I came across a HN thread that mentioned about a code-golf problem for high-throughput FizzBuzz. Link here: fastest code - High throughput Fizz Buzz - Code Golf Stack Exchange.
The naive single-threaded implementation in C gets about 70 MiB/s throughput on my Mac machine.
Here’s the C program for reference:
#include <stdio.h>
int main() {
for (int i = 1; i < 1000000000; i++) {
if ((i % 3 == 0) && (i % 5 == 0)) {
printf("FizzBuzz\n");
} else if (i % 3 == 0) {
printf("Fizz\n");
} else if (i % 5 == 0) {
printf("Buzz\n");
} else {
printf("%d\n", i);
}
}
}
It is my understanding from learning Elixir so far that if your work is CPU intensive, pure Elixir is not a good choice. But since this is a simple problem (and mostly IO oriented as I’ve come to believe), I thought of testing the waters a bit. I came up with the approach of dividing the range 1…1000000000 into #{System.schedulers_online}
chunks and using Task.async_stream to process each chunk in its own task.
I made the following Fizzbuzz module:
defmodule Fizzbuzz do
def fizzbuzz_with_io(enumerable) do
# I am printing here, because its my understanding it takes time to move data from one process to another.
Stream.map(enumerable, &reply/1)
|> Stream.chunk_every(5000)
|> Enum.into(IO.stream())
end
def fizzbuzz_no_io(enumerable) do
Stream.map(enumerable, &reply/1) |> Stream.run()
end
def reply(n) do
case {rem(n, 3), rem(n, 5)} do
{0, 0} -> "FizzBuzz\n"
{0, _} -> "Fizz\n"
{_, 0} -> "Buzz\n"
{_, _} -> "#{n}\n"
end
end
end
My main CLI driver code (I acknowledge that the below code is not 100% correct and there are some numbers I might be missing in my quest to divide work, but it is OK enough to roughly illustrate the problem):
defmodule Fizzbuzz.Cli do
def main([lower, upper]) do
{lower, upper} = {String.to_integer(lower), String.to_integer(upper)}
chunk_size = div(upper - lower, System.schedulers_online)

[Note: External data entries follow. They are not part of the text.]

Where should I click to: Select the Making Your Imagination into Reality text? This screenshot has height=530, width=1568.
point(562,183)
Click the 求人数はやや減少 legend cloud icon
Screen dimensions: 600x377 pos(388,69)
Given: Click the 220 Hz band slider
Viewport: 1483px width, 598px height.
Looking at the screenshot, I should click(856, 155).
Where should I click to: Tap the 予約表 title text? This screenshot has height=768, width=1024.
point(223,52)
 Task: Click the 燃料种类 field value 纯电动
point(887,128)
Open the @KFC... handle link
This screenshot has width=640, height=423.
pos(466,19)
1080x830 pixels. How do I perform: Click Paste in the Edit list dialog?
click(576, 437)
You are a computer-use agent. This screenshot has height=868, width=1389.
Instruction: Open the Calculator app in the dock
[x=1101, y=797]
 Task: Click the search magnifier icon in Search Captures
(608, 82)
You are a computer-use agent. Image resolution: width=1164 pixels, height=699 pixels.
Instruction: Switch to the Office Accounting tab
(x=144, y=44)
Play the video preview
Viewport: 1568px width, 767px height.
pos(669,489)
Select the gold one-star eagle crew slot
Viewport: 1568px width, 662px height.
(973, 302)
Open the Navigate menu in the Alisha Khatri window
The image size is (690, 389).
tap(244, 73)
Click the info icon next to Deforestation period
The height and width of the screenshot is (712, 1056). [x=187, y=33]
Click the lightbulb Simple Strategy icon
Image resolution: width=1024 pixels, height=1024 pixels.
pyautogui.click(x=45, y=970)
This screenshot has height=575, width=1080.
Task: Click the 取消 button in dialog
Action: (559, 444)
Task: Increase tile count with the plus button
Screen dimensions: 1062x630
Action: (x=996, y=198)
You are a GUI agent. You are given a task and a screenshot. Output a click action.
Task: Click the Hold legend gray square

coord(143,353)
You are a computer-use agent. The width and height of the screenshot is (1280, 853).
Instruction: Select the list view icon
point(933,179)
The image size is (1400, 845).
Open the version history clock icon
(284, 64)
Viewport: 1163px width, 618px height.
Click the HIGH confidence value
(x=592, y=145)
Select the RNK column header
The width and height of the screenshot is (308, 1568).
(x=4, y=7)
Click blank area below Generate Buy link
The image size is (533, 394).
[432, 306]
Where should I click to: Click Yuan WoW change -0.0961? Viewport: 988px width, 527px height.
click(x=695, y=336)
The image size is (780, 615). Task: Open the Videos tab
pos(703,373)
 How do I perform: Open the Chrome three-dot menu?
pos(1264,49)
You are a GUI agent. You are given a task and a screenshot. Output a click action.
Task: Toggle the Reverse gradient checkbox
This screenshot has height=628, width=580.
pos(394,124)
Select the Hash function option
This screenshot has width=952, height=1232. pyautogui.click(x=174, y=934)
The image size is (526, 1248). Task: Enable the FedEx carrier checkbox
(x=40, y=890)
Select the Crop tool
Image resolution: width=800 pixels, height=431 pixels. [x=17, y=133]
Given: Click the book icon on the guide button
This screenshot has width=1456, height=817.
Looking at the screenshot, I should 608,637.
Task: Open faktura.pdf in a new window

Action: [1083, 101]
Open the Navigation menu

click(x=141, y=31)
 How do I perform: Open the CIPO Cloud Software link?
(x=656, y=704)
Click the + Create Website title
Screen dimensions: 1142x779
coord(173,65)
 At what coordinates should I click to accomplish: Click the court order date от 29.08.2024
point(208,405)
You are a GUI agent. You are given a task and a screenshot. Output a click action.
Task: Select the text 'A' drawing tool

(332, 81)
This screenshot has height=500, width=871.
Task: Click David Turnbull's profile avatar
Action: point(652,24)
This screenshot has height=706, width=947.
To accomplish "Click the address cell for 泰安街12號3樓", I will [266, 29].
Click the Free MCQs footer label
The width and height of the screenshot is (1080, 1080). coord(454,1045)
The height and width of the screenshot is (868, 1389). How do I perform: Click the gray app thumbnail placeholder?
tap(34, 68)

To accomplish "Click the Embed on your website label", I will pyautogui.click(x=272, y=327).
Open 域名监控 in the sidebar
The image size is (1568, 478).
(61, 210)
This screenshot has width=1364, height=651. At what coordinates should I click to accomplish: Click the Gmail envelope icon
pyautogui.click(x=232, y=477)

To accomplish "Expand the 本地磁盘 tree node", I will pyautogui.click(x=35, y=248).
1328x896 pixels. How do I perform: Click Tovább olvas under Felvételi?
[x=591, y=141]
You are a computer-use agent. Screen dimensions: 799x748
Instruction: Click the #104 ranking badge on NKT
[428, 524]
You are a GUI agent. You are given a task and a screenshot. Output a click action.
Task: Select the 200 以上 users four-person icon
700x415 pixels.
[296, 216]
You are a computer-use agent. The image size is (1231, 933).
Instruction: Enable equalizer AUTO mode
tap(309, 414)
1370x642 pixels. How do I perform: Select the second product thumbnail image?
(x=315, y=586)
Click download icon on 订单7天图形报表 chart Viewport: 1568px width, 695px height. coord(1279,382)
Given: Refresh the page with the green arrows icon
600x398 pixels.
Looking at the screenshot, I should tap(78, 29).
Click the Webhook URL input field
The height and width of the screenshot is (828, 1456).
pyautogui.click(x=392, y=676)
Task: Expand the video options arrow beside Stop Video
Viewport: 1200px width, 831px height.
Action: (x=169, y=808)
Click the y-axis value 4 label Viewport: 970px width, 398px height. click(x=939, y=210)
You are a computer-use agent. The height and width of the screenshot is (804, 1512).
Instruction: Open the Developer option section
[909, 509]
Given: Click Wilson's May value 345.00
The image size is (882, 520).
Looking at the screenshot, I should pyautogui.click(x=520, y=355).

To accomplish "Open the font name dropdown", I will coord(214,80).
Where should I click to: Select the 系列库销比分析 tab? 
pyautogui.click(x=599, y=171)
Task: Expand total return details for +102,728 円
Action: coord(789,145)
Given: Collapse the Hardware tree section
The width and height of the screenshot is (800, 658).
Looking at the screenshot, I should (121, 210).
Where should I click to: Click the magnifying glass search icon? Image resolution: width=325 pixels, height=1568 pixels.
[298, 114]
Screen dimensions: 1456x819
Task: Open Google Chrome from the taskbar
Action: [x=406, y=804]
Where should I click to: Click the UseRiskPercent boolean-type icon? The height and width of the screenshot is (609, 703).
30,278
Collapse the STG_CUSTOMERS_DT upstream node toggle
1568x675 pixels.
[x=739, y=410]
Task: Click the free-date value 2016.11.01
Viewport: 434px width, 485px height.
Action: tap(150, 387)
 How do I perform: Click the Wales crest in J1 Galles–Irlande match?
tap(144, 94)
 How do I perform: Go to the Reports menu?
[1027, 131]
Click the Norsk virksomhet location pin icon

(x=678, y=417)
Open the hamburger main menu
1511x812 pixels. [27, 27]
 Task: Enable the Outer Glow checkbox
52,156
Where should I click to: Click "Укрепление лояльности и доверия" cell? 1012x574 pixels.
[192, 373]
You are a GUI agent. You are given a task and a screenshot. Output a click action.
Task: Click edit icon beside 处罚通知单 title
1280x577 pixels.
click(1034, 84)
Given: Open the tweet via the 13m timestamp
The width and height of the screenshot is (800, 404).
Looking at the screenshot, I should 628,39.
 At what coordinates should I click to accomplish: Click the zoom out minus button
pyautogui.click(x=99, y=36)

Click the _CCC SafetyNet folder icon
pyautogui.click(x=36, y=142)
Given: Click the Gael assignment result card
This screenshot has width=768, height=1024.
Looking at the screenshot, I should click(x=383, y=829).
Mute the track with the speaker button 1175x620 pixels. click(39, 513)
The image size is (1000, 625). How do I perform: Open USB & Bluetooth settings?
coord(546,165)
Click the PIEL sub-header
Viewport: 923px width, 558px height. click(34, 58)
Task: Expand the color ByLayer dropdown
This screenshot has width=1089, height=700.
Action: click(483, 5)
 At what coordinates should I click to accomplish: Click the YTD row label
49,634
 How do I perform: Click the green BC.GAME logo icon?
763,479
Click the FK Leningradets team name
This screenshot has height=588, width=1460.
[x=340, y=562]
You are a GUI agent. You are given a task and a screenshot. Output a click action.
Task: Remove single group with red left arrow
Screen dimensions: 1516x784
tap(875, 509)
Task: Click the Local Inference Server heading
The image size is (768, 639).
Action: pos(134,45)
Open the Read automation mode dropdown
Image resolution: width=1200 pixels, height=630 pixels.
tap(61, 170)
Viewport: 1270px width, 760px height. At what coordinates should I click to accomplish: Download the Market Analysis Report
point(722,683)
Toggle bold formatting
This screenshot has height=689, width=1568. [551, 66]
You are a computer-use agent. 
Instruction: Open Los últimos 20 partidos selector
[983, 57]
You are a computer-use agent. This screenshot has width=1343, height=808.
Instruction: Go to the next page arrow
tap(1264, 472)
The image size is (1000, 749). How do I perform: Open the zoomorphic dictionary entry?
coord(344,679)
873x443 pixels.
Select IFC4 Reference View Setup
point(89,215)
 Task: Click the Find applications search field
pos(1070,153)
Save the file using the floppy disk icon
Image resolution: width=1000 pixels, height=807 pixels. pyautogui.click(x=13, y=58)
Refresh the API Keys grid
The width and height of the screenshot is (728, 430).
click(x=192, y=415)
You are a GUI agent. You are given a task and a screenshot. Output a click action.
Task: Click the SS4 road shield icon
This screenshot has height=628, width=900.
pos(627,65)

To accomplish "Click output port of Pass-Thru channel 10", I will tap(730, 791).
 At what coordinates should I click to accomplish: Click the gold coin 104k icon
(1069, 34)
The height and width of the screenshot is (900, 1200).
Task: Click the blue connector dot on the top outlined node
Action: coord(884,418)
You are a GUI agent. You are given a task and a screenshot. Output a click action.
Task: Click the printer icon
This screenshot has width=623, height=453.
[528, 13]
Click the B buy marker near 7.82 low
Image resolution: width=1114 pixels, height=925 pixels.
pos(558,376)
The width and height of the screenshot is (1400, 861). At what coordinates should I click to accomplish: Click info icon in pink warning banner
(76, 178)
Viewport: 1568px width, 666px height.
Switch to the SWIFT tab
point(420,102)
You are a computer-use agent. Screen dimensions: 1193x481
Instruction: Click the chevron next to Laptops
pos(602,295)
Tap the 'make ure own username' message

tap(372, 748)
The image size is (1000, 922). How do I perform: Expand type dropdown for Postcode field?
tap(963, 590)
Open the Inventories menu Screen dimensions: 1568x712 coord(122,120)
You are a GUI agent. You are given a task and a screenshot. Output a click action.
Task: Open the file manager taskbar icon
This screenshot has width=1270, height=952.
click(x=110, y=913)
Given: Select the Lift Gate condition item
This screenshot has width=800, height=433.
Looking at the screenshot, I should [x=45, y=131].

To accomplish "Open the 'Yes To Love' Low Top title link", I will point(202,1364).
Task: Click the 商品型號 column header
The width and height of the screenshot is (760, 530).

input_enumerable = get_input_ranges(lower, upper, chunk_size)
IO.inspect(input_enumerable)
input_enumerable
|> Task.async_stream(Fizzbuzz, :fizzbuzz, [], timeout: :infinity, max_concurrency: 64)
|> Stream.run()
end
def main(_), do: IO.puts("Usage: fizzbuzz 1 10000")
defp get_input_ranges(lower, upper, chunk_size) do
if chunk_size >= 10 do
if lower >= upper, do: [], else: [lower..min(lower+chunk_size, upper) | get_input_ranges(min(lower+chunk_size, upper) + 1, upper, chunk_size)]
else
[lower..upper]
end
end
end
Compiling above with MIX_ENV=prod mix escript.build
, I have observed the following:
- If I merely want to do the computation (with no IO at all using
:fizzbuzz_no_io
), the program finishes in 31 seconds on my machine. Its much faster than 3 minutes and 5 seconds of single threaded execution in Elixir, but its still slower than single-threaded C’s 7 seconds. - If I use
:fizzbuzz_with_io
, the program running time exceeds more than 5 minutes and I get a throughput of 2.5-2.7 MiB/s. Here, C gives a throughput of 70 MiB/s on my machine and a total running time of 1 minute and 43 seconds.
UPDATE-1:
- I have updated the driver code to handle all cases properly.
- I have updated fizzbuzz_with_io function to use Stream chunking, which has improved throughput to around 70 MiB/s on my system. That’s 35x improvement in performance. It was just a hunch that drove me to use this, since I thought adding chunking might add small chunks to IO.stream incrementally, rather than overloading it with everything at once. Could somebody please explain it better?
- There are throughputs that still go in order of _ GiB/s. So, is there any further scope for improvement?
So, here’s my question: How do I improve the throughput of the Elixir version of Fizzbuzz program?
Thanks